Ms Bowater told PA: “I think it’s really important to understand that violence against women and girls is the new pandemic.
This is the backdrop to the theatre of the lives of 51% of the population of Great Britain and Northern Ireland, this is not a problem that is going away
“This is not a criminal justice issue. It’s a public health issue. It’s an issue for all of us.
“The statistics are stark: one in five women will be stalked at some point in their lives. One in four women will be seriously sexually assaulted or raped. One in four women will be subjected to some form of domestic violence. And two women a week are being murdered by their partners or ex-partners.
“This is the backdrop to the theatre of the lives of 51% of the population of Great Britain and Northern Ireland, this is not a problem that is going away. It’s a problem that we all need to address collectively as a society.
“The behaviour that we walk past is the behaviour that we tolerate and it’s the behaviour that we have to live with. So what we need to do, is be a battalion and work together meaningfully to change things for the better.”
She has also pushed for new stalking protection laws in the UK.
Asked about being made an OBE, Ms Bowater added: “I was enormously proud. And I felt very privileged.

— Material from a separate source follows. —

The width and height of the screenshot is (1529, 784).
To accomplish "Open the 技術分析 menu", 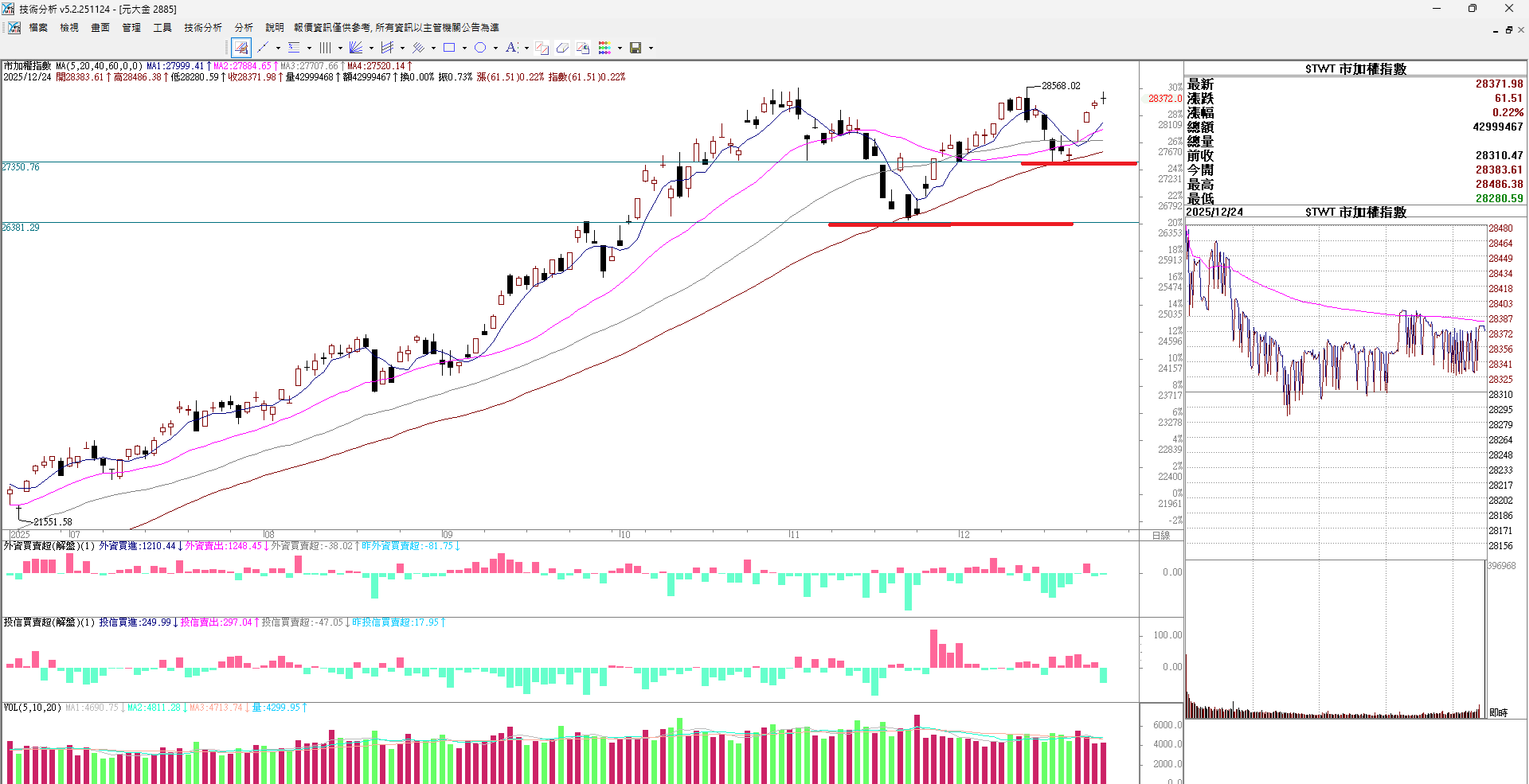I will [x=203, y=27].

“I felt as if I was being overwhelmed by a sudden sense of imposter syndrome. But I think that that’s something that a lot of us women share.
“But once I fully understood the privilege and position that I’ve been placed in, there’s a reason it’s called the honour system and that’s exactly how it makes you feel.”
She went on to say the timing of the honour close to the Platinum Jubilee is “astonishing” as her grandfather was at the Queen’s coronation in 1953.